During the aging, the balance between the generation and clearance of ROS can be disturbed resulting in an oxidative damage to outer segments of photoreceptors and progressive deterioration of the RPE . Several enzymes are important in the formation and reduction of ROS. The HO-1 and HO-2 may have an important role in diseases that involve oxidative stress, including AMD. Frank et al.  observed reduction in both HO-1 and HO-2 protein in old age and in RPE cells from eyes with evidence of neovascular AMD. Likewise, Miyamura et al.  found an age-related decline in HO-1 mRNA expression in the macula and the periphery of human subjects. Interestingly, an overexpression of HO-1 in photoreceptors protected them from subsequent cellular damage caused by an intense light exposure .

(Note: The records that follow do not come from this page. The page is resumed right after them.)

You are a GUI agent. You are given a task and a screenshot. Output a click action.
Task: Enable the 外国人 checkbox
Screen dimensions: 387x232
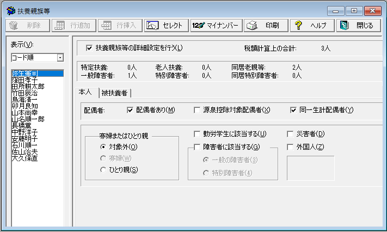291,146
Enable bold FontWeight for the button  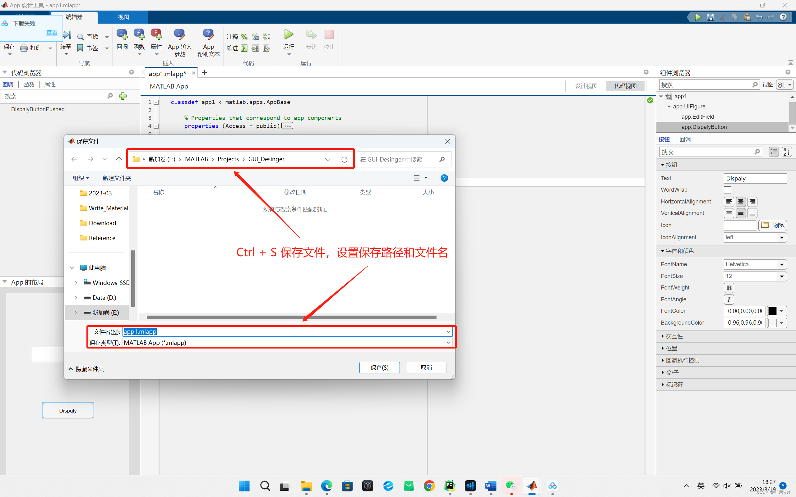729,288
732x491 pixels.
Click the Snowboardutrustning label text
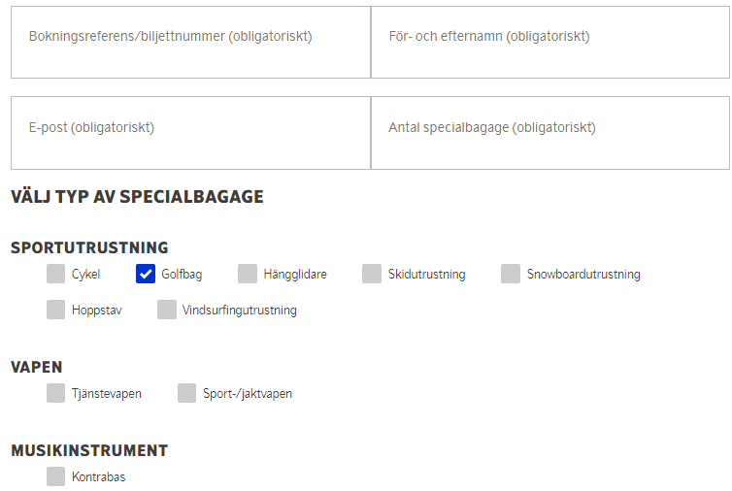pos(583,275)
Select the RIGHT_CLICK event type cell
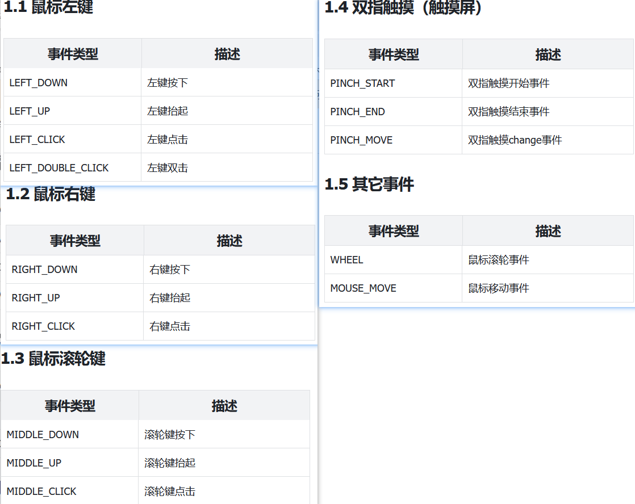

In general, the role of genetic variability in AMD has been extensively studied. Numerous case–control studies have confirmed the association between SNPs and AMD [21–26]. Recent studies also report a significant association between the genetic polymorphism of genes encoding antioxidant enzymes and development of AMD [37, 38]. Polymorphisms in the HMOX1 and HMOX2 genes have not been studied in AMD patients so far. The human HMOX-1 gene is located at 22q12 and consists of five exons spanning ~14 kb separated by four introns [39, 40]. We analyzed a G to C transversion located at the +19 cDNA position in the first exon of the HMOX-1 gene. This polymorphism causes change of aspartic acid to histidine at the amino acid position 7 of the HO-1 protein, but the clinical role of this change is unknown. A non-synonymous SNP site with a low gene diversity, relative to other SNP sites in the same gene that do not cause amino acid changes, might constitute a good candidate allele for disease association . Such substitution may directly affect the structure and stability of protein with a serious phenotypic consequences [42, 43]. We found that the occurrence of the G/C genotype and the C allele of the c.19G>C polymorphism of the HMOX1 gene increased the progression of AMD. Other studies showed that this SNP was not associated with Alzheimer’s disease in Japanese population and Parkinson’s disease in German population [44, 45]. The other polymorphism, −42 + 1444A>G-HMOX2, is located in the 5′ flanking region of the gene, consisting of five exons spanning ~12 kb [39, 40]. HO-1 (32 kDa) and HO-2 (36 kDa) share roughly 40% amino acid homology .
In summary, our results suggest that the 19G>C polymorphism of the HMOX1 gene and the −42 + 1444A>G polymorphism of the HMOX2 gene may be associated with individual susceptibility to AMD. The identification of SNPs that are associated with variation in gene expression in the retina and in the eye in general might help to identify specific molecular signatures of AMD and ultimately help to improve quality of life of AMD patients.
In conclusion, our findings suggest that the 19G>C-HMOX1 polymorphism and the −42 + 1444A>G-HMOX2 polymorphism may be linked with the development of AMD.
This study was supported by the grant number N N402 248336 of Ministry of Science and Higher Education.
Conflict of interest statement The authors declare that there are no conflicts of interest.